(30h) Tuning Solid Acids for the Target Catalytic Reactions

Solid acids facilitate cleaner and much easier reactions and thus have replaced toxic, corrosive, and unrecyclable liquid mineral acids in many catalytic applications, the most prominent being the cracking and refining of a billion tons of crude oil into useful chemical components. Brønsted and Lewis acid sites on solid acids have different functions and initiate catalytic reactions via proton transfer or hydride abstraction. By ion-exchange of parent zeolites with multivalent metal cations in solution, the type, strength, and concentration of acid sites could be tuned on zeolite via various dehydration temperatures. Amorphous silica/alumina (SA) is another popular solid acid that normally provide moderate Brøsted acidity, albeit weaker than that of zeolites. Via the homogeneous composition from precursors and formation of Al-O-Si bonds, the acidity of SAs can be tuned from moderate to zeolitic acid strength depending on the aluminum content.
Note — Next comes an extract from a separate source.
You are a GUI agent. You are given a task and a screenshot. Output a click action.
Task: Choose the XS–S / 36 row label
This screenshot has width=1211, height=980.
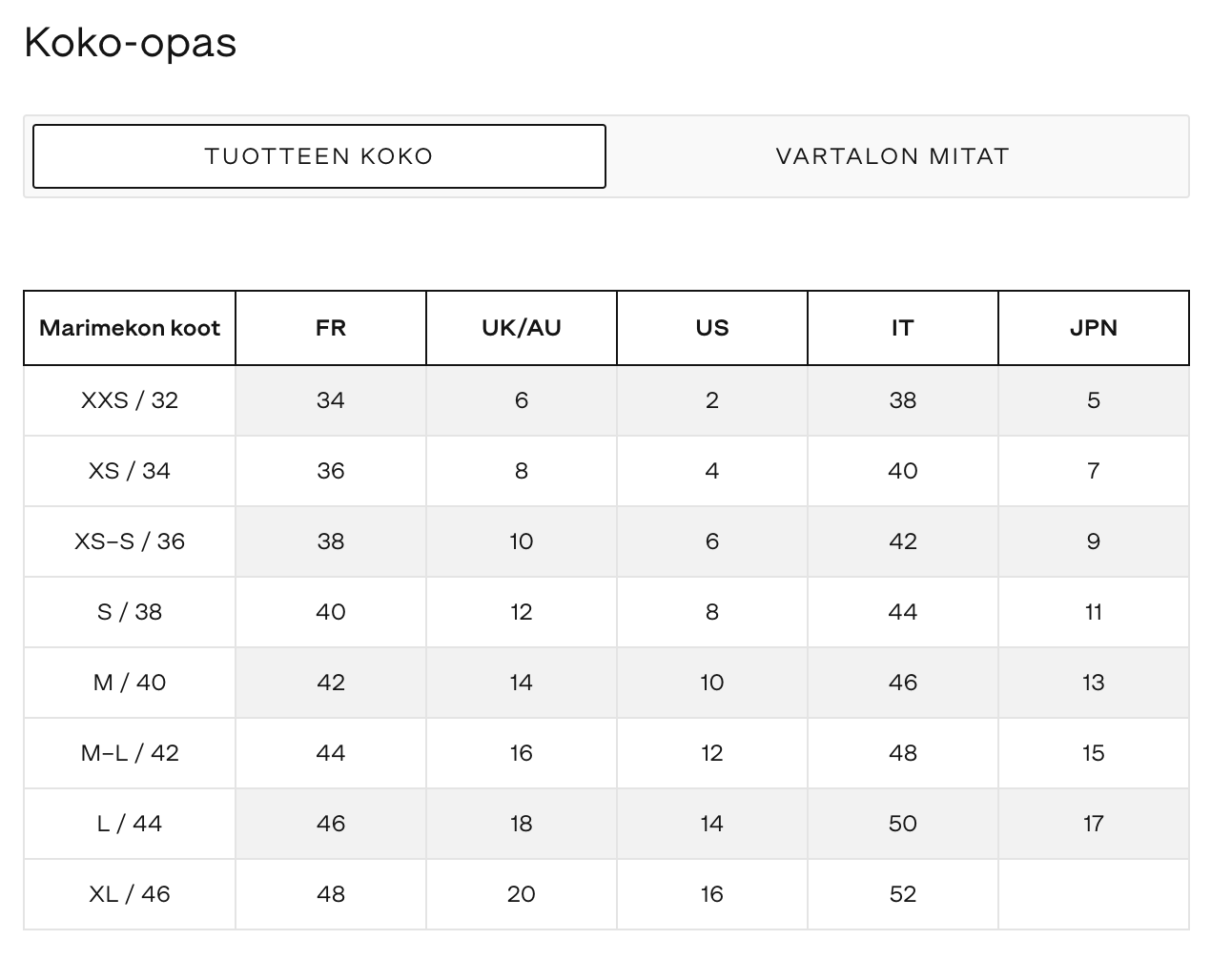tap(130, 541)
For the activation of C-H bonds of hydrocarbons, in-situ MAS NMR investigations indicated that Brønsted acid sites prefer to protonate aromatic rings of alkyl benzene with low activation energies of about 40 kJ/mol. Lewis acid sites are selectively activating the alkyl group by hydride abstraction with high activation energies of about 200 kJ/mol. Therefore, we tuned acidic properties of zeolites to switch on/off the petrochemical processes for target reaction intermediates, which normally have very short life time. To active the carbonyl groups for the fine-chemical synthesis or bio-oil upgrading, Brønsted and Lewis acid sites always contribute to the different reaction pathways and final products. Lots of efforts had been done to keep one type acid site only in the reaction to avoid competition and enhance the acid strength using expansive precursors to promote the conversion. However, we developed a cooperative catalysis system between Brønsted and Lewis acid sites for commercial catalysts, two acid centers can work together to promote desired reactions.